TESTO SELEZIONATO ▸
☆ ☆ ☆

Se, eventualmente, tutte le strade portano a Platì, sotto processo dobbiamo andare tutti perché le colpe sono di tutti noi, sia chi è rimasto, sia di chi è scappato, contribuendo, così, a determinare squilibri sociali, politici, etici.
Non vogliamo rispondere all'attuale situazione come vittime. Le colpe nostre sono nostre.
Lasciamo a chi ha colpe maggiori, perché maggiori responsabilità politiche, di analizzare lo sfascio, l'alluvione umana e il degrado sociale denunciati dalla stampa.
Ci sia permesso, però, ribellarci, con alto senso di civiltà, e denunciare all'opinione pubblica che Platì, Aspromonte e Calabria assurgono a cronaca cubitale nazionale solo per terremoti, alluvioni, sequestri di persona, 'ndrangheta, ma mai si affrontano con serietà e serenità le condizioni che hanno determinato l'attuale degrado fisico, sociale e umano.
La situazione attuale non è certo la risultante di un processo a breve termine né la risultante di un processo a lungo termine determinato dalla non volontà politica di indicare ipotesi di soluzione allorquando agli antichi mali, aggravandosi per l'incuria della classe dirigente, non si è risposto con provvedimenti ordinari capaci di reciderli alla base e, cioè, capaci di dare soluzioni definitive alle ataviche aspettative del profondo Sud.
Non è sufficiente gettare il mostro in prima pagina e mettere sotto accusa un'intera comunità e additarla all'opinione pubblica.
Sarebbe utile e necessario rispondere, con civile senso di responsabilità umana e culturale, alle domande di occupazione e di tranquillità sociale dei giovani, costruendo non caserme per "incrementare la presenza permanente dello Stato in Calabria", ma scuole, servizi sociali, strutture sanitarie e turistiche e tutto ciò che può contribuire a mettere Platì e la Calabria nel grande circuito nazionale ed europeo.
E' questo il modo primario per segnare la presenza dello Stato nella regione che ha il più alto tasso di disoccupazione giovanile, il più alto tasso di disservizi sanitari, il più alto tasso di isolamento sociale, economico e culturale, il più alto tasso di degrado geofisico.
Vengano pure le forze armate ma con esse vengano anche tutte quelle scelte politiche e tutti quei provvedimenti ordinari capaci di rimuovere le condizioni ataviche di abbandono e di sfiducia.
Per infondere maggior fiducia e per rompere lo stato di rassegnazione non sono solo necessari duemila soldati, ma posti di lavoro per i giovani che vivono da sempre senza prospettiva storica.
Per garantire la Costituzione e per instaurare un corretto rapporto tra cittadini ed istituzioni, è necessario rimuovere tutte quelle condizioni interne alle istituzioni che da sempre contribuiscono ad allontanare il cittadino: clientelismo, lotte intestine tra le varie correnti dei partiti, giochi di potere, assistenzialismo, spartizione e lottizzazione di cariche e di finanziamenti pubblici.
Già nel 1971, nelle pagine di "Scuola e Mezzogiorno", premio "Libro dell'Anno 1971", sezione saggistica meridionalistica, avvertivo che l'istituto regionale rischiava di essere defraudato dai principi che l'avevano motivato, perché gli interessi dei gruppi di potere economico e politico avrebbero avuto il sopravento su gli interessi della collettività.

☆ ☆ ☆

DATI DI ORIGINE ▸
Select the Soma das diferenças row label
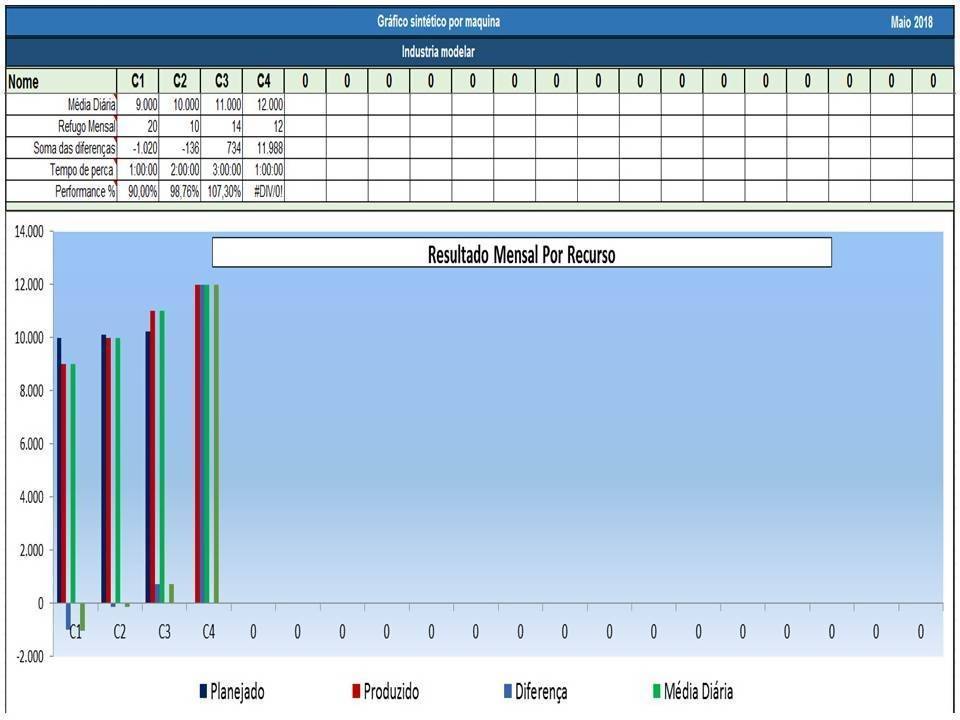 [74, 148]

☆ ☆ ☆

SFIDA 1 ▸ Secondo il testo su Platì, per quale motivo l'istituto regionale rischiava di essere defraudato dei principi che l'avevano motivato? Rispondi in una-tre frasi.
SFIDA 2 ▸ Trascrivi fedelmente il passo del testo su Platì, da "E' questo il" giù fino a "e di sfiducia.".
Per rispondere serve soltanto il testo su Platì.

ESITO DEL COMPITO 1 ▸ Rischiava di esserlo perché gli interessi dei gruppi di potere economico e politico avrebbero avuto il sopravvento sugli interessi della collettività. Il rischio era stato segnalato già nel 1971, nelle pagine di "Scuola e Mezzogiorno".

ESITO DEL COMPITO 2 ▸
E' questo il modo primario per segnare la presenza dello Stato nella regione che ha il più alto tasso di disoccupazione giovanile, il più alto tasso di disservizi sanitari, il più alto tasso di isolamento sociale, economico e culturale, il più alto tasso di degrado geofisico.
Vengano pure le forze armate ma con esse vengano anche tutte quelle scelte politiche e tutti quei provvedimenti ordinari capaci di rimuovere le condizioni ataviche di abbandono e di sfiducia.